I am cleaning up my policy rules and wondering if an asterisk can be used in an ACP? I have read this post but it is from several years ago and not sure if it is still an issue:

 

https://community.cisco.com/t5/firepower/using-wildcard-in-url-filtering/td-p/3196891

6 Replies 6

Muhammad Awais Khan
Cisco Employee
Cisco Employee

Hi,

 

I have seen  *  in SSL Decruption policies and it worked fine. For URL filtering rule, can do test shortly if some else didnt configure it recently :)

nspasov
Cisco Employee
Cisco Employee

Wildcards are not supported in the ACP.  However, for URL objects, an empty space equals any character, like a wildcard. Eg: cisco.com value will match www.cisco.com and also match www.sanfrancisco.com On the other hand, if you wanted to match on only cisco.com, then you can use .cisco.com or www.cisco.com

I hope this helps!

Thank you for rating helpful posts!

Is it best practice to use a . for matching subdomains?

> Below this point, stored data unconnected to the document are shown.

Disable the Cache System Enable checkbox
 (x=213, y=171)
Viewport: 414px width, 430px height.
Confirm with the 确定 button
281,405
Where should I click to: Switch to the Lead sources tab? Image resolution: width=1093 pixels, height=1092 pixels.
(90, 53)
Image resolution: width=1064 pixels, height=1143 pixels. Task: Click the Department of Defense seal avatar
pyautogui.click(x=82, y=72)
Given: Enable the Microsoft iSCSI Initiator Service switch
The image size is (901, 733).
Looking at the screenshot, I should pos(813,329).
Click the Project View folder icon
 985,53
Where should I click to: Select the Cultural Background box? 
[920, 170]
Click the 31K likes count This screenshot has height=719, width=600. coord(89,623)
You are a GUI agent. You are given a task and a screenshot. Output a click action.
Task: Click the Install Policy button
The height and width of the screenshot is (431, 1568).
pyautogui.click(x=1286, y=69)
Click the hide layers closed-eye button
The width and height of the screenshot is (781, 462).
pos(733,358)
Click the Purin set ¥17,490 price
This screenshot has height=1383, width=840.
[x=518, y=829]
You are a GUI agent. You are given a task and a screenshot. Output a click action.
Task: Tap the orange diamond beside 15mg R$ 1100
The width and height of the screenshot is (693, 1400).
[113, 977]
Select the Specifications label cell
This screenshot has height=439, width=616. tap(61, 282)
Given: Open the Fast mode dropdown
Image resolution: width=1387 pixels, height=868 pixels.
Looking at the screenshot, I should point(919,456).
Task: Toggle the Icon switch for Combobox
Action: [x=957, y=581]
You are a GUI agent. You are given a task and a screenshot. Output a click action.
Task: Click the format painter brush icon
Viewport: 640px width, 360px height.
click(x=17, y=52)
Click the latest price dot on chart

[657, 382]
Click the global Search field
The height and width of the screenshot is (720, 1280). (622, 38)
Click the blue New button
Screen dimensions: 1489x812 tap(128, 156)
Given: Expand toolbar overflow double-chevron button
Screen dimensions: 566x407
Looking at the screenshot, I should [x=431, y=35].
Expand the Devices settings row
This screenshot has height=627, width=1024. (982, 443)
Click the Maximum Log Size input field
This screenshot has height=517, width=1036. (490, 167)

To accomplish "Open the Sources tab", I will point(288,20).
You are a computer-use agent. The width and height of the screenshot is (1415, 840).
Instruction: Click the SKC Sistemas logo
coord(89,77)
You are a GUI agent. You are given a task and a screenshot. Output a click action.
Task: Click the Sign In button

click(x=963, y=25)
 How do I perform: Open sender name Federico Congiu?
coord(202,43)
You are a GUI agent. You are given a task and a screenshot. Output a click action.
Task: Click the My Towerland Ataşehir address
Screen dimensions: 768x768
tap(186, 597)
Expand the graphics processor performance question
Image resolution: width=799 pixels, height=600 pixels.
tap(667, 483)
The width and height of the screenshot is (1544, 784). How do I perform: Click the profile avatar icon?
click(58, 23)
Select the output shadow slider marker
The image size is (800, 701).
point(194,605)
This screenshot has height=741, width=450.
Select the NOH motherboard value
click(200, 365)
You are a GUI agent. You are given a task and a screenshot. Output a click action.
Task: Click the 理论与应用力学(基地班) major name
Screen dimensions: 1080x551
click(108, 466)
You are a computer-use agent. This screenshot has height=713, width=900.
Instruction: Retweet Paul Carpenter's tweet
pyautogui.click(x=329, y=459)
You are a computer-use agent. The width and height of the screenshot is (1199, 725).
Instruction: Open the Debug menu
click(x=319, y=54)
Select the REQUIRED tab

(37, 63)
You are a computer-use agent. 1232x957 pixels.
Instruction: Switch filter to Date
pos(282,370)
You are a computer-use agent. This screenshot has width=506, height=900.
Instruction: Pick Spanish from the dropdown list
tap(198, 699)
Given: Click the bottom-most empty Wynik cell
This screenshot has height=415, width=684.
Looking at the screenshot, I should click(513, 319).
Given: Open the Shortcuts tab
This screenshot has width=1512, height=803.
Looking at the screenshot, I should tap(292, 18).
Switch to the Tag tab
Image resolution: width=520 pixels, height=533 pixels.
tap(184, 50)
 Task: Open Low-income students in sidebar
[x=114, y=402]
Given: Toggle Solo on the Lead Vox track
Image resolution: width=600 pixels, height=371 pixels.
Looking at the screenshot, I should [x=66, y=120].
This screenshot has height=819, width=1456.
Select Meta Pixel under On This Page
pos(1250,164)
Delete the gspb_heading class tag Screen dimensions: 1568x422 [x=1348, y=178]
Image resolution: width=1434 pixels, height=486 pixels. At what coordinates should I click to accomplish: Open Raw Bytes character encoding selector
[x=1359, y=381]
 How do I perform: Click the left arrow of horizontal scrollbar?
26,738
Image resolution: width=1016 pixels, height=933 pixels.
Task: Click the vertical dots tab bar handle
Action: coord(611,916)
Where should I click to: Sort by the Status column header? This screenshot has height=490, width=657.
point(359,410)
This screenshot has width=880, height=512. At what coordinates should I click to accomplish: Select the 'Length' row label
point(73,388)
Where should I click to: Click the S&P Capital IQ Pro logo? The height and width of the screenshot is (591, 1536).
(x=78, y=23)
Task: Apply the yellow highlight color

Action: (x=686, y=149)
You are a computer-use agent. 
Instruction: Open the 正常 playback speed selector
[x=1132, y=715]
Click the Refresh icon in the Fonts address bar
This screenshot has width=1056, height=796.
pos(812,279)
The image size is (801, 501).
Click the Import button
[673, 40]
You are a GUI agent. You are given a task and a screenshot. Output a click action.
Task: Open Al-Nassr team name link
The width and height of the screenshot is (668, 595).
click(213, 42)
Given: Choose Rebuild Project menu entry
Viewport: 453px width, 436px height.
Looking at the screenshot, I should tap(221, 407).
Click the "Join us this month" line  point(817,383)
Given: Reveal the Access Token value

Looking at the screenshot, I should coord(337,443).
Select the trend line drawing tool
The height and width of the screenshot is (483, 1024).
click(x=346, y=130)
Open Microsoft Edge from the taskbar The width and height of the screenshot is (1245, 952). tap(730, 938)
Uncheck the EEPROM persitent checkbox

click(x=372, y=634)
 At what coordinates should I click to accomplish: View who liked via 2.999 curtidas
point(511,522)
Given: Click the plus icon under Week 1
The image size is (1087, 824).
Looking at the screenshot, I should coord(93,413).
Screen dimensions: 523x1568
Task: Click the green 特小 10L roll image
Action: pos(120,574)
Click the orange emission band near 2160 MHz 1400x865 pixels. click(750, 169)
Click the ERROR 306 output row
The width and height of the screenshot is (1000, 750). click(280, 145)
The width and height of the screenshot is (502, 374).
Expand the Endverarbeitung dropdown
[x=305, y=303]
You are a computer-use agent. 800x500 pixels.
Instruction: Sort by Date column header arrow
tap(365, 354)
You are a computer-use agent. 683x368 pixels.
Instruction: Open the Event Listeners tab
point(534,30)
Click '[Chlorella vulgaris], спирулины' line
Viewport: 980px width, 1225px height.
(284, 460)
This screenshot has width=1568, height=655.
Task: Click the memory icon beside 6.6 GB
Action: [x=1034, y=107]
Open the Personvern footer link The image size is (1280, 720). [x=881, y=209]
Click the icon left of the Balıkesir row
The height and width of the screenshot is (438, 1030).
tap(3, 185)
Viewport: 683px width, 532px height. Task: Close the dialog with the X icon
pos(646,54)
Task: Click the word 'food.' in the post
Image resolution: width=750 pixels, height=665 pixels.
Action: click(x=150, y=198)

Would cisco.com in the acp whitelist policy whitelist:

malicioussitecisco.com ?

 

.cisco.com would I think prevent the above from whitelisting the above site.

Muhammad Awais Khan
Cisco Employee
Cisco Employee

Hi,

 

I just made a test on FMC 6.4.0.4, one time use plain URL without any Regex and URL blocking worked fine. When i used * in URL list, it is no more blocking that URL. Have a look on the attached snapshot

That's what led to my confusion why my asterisk (used as a wild card) worked in my SSL policy but not in ACP.

Rokib Hasan
Level 1
Level 1

Firepower does support wildcard, but not this format like  (*.microsoft.com) rather it support (.microsoft.com) format. You can create a URL object with value (.microsoft.com) for blocking all microsoft.com domain, it will block for support.microsoft.com/www.update.microsoft.com/or any other sub domain before .microsoft.com. So use dot(.) instead of asterisk(*) it will work fine. I am testing it in production environment.